_Description of the task_
Scan the listing below for the word "ricerca" and copy every line that has it.

_Records shown_
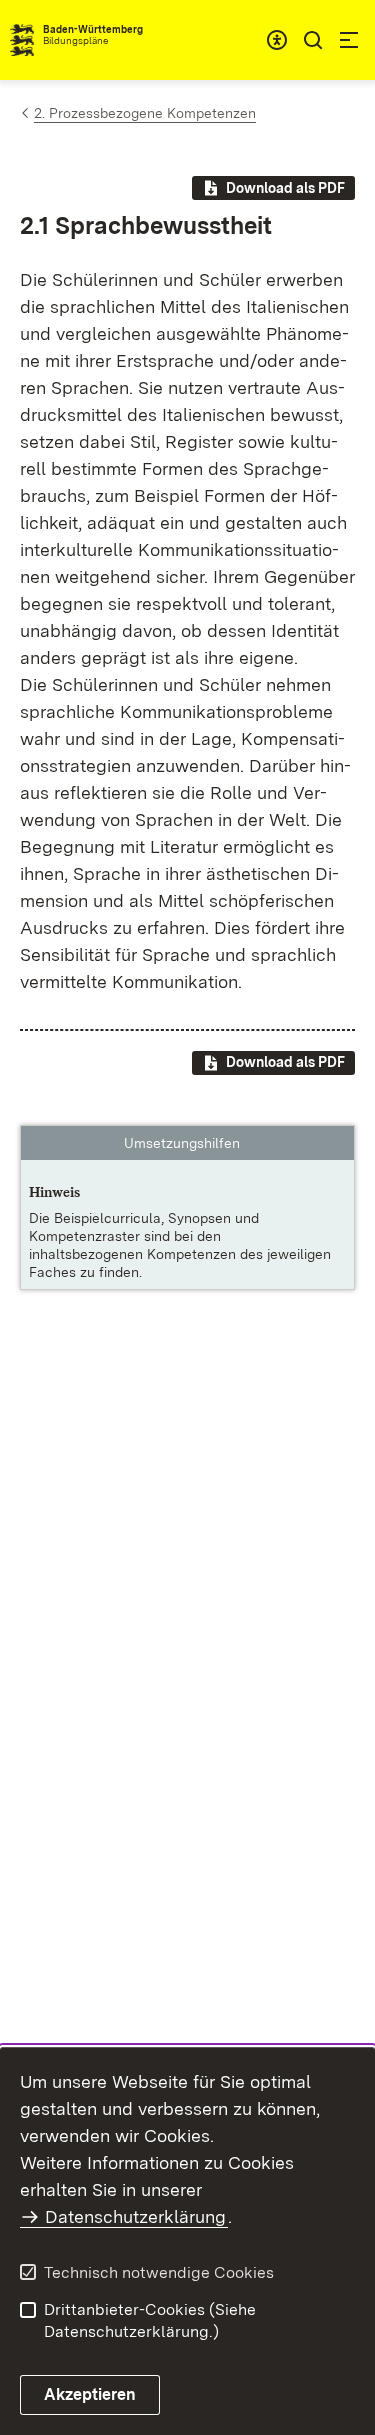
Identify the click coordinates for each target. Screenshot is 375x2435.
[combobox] (277, 40)
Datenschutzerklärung (135, 2216)
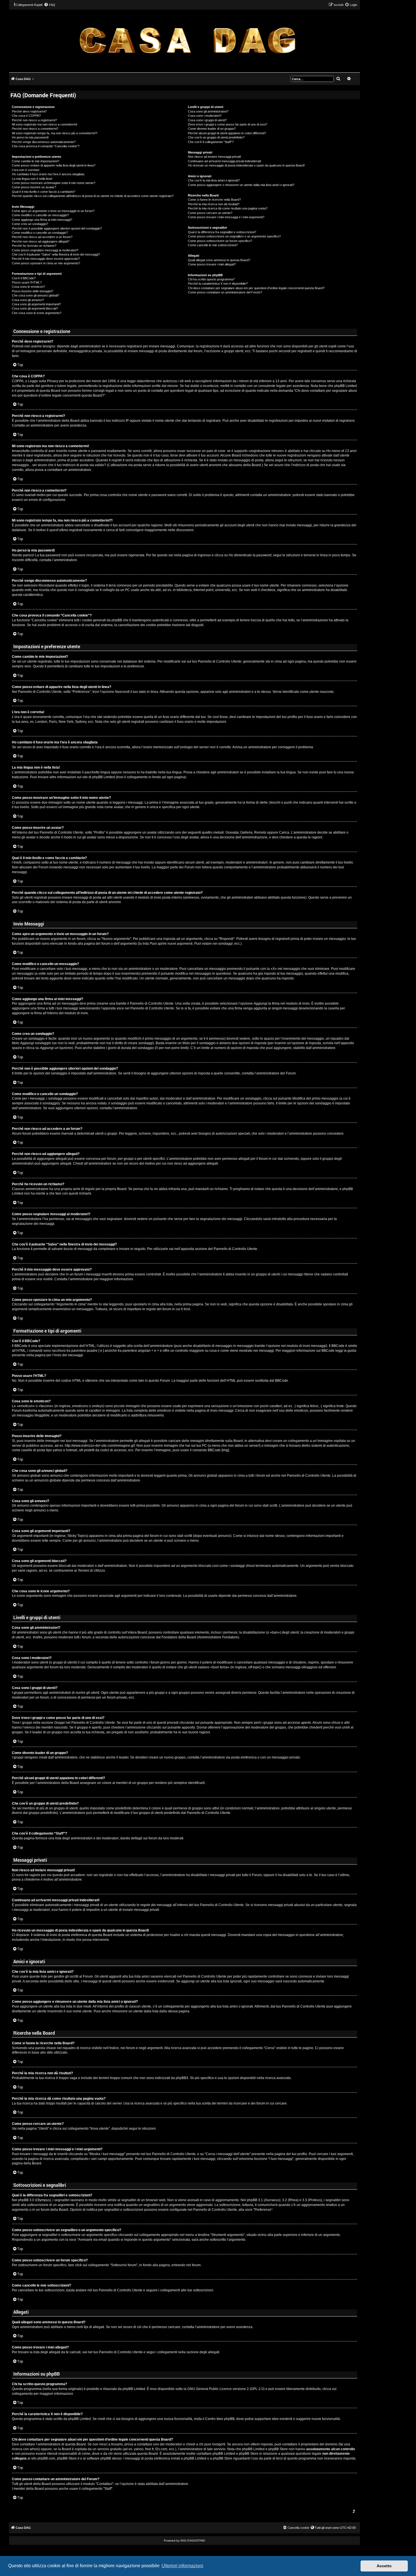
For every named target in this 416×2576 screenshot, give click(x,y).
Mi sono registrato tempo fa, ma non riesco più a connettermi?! (54, 133)
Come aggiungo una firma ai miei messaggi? (42, 219)
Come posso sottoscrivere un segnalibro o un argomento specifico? (234, 236)
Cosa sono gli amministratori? (208, 111)
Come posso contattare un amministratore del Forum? (225, 292)
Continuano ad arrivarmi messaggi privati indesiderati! (224, 161)
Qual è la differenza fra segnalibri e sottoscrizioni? (222, 232)
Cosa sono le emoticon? (28, 286)
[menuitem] (49, 4)
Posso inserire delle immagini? (32, 291)
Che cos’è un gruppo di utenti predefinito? (216, 137)
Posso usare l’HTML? (27, 282)
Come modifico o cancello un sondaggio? (40, 232)
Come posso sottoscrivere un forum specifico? (220, 241)
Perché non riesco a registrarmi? (34, 120)
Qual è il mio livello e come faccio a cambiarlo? (43, 191)
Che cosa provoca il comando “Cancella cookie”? (46, 146)
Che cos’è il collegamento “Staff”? (211, 142)
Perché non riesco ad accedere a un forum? (42, 237)
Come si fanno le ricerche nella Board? (214, 199)
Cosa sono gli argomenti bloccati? (35, 308)
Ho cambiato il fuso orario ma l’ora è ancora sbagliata (48, 174)
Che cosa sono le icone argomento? (36, 313)
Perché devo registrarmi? (29, 111)
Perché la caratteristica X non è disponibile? (218, 283)
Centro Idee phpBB (220, 2419)
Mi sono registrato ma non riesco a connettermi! (44, 124)
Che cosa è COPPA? (26, 115)
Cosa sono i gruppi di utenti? (207, 120)
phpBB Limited (134, 2389)
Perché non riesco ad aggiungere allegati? (40, 241)
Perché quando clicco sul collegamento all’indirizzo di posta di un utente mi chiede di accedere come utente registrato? (92, 196)
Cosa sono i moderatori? (205, 115)
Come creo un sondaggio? (30, 224)
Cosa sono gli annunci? (28, 300)
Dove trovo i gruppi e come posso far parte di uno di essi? (227, 124)
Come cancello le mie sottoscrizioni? (213, 245)
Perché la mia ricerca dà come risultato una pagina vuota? (227, 208)
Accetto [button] (384, 2566)
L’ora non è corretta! (25, 170)
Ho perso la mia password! (30, 137)
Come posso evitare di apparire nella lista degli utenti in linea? (53, 165)
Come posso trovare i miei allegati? (212, 264)
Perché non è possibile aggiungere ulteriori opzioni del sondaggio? (57, 228)
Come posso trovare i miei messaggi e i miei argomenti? (226, 217)
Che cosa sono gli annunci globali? (35, 295)
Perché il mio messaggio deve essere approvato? (46, 258)
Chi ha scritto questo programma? (211, 279)
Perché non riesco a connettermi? (35, 128)
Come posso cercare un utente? (210, 213)
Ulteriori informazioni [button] (182, 2565)
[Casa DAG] (187, 40)
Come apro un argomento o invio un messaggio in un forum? (53, 211)
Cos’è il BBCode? (24, 278)
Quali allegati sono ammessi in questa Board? (219, 260)
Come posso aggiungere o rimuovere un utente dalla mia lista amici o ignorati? (241, 185)
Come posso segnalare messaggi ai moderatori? (45, 250)
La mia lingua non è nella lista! (32, 178)
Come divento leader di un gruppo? (212, 128)
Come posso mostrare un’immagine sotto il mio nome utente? (53, 183)
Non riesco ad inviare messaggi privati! (214, 156)
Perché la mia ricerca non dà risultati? (213, 204)
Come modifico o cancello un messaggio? (40, 215)
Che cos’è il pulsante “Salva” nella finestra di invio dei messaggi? (56, 254)
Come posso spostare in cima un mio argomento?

_Written solution_
Perché la mia ricerca dà come risultato una pagina vuota? (227, 208)
Perché la mia ricerca non dà risultati? (213, 204)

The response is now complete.